PUPILS and staff have waved goodbye to a much loved head teacher who is retiring after 40 years service to Glasgow schools.

It will be a huge adjustment for Merrylee Primary head Liz Mahindru as she steps down from her post.

But the 61-year-old says she is privileged to have had a career she has loved and, she says, was "meant to be".

Liz said: "It's a bit surreal to be honest. I feel really privileged to be leaving a job I love.

"I have been so lucky because I have been able to follow my dreams and teach in this very special school and turn it into the kind of place I would have wanted for my own children's education.

"But this is very much the right time for me to be leaving and I know the school is in a place where it will continue to thrive."

As a teenager, Liz looked up to her neighbour, Sheila Thompson, who was a teacher at Knockburn Primary in Roboyston.

Liz would help her out with the school football team and assist with marking jotters.

It was this experience that inspired Liz to go in to teaching and she trained at Jordanhill College, qualifying at the age of 20.

Just a handful of her classmates gained teaching jobs... and Liz was one of them.

Sheila had been diagnosed with cancer and Liz was offered a teaching post at Knockburn.

She said: "Sheila had treatment but she died. I ultimately went on to take on her primary seven class and I took on her football team.

"She was an inspiration to me and I like to think I helped continue her legacy.

"I loved Knockburn, I have to say."

Liz became involved in the Glasgow Schools Football League and helped with the school team and the Glasgow team.

After five years at Knockburn she left and went to Wellhouse Primary where she stayed for three years before leaving to have her first son.

A seven year career break- and a second son - followed before Liz came back to teaching, taking up a post at Langside Primary School for two years.

A stint at Arden Primary followed before Liz became depute head of Castleton Primary for two years.

Finally Liz arrived at Merrylee Primary to be head teacher and has stayed there for the past two decades.

Under Liz's care, the school has developed a state-of-the-art playground - Liz describes herself as loving the outdoors and the playground as "second to none."

We told in the Evening Times in 2009 how Merrylee was home to Britain's first school urban play area.

It was modelled on similar school play zones in Switzerland and Germany and took nearly two years to design, fundraise and build.

Liz added: "It will be very difficult to leave the school and everything we have achieved but I'm so delighted that my depute is taking over because she fully buys into the ethos of the school and I know it will continue to get bigger and better under her stewardship."

Now she's a free woman, Liz's plan to is to travel on an adventure around the north of India.

She grew up reading stories about that area of the country and is also a huge fan of tigers.

Liz said: "I have visited India before but have always wanted to see the north and there has never been enough time to do it properly, even with all the holidays we get.

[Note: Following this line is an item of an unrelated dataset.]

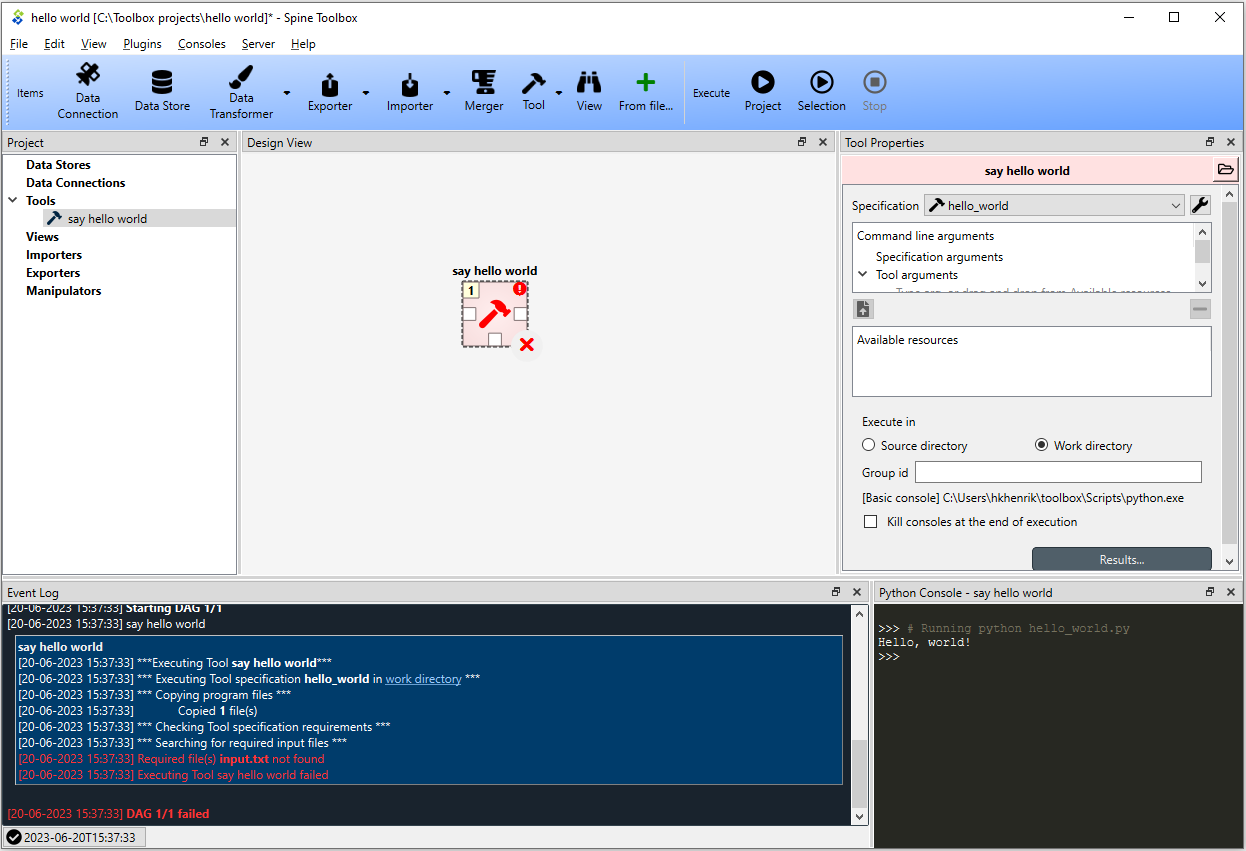Collapse the Tool arguments section
The width and height of the screenshot is (1246, 851).
click(863, 274)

"So this is it. I'm going to the Himalayas and to see my tigers."

And on her return, Liz will be returning to Merrylee to tell the children all about her trip.

The head teacher thinks it will be January before it really kicks in that she has retired and knows the adjustment will be hard.

But she plans to stay involved in learning in some way.

Missing the pupils, parents and teachers, she says, will be the hardest part of retirement.

At a special assembly on Thursday former pupils and staff turned out to wave her goodbye, which Liz said left her feeling hugely touched.

She said: "We have a great staff and the parents have been amazing.

"We have a very diverse community at Merrylee with wealth at one end and deprivation at the other but the school community works so well to help one another.

"I will really miss the people because it's the people who really stay in your heart.

"I will always thik of the impact they have had on me and I have had on them.

"They have touched my life and I have touched theirs.

"I have worked with fantastic staff over the years doing the best job in the world."

Councillor Chris Cunningham, City Convener for Education, Skills and Early Years said: “We would all like to wish Mrs Mahindru a very happy retirement and thank her for her commitment and dedication to her many years of teaching in Glasgow.”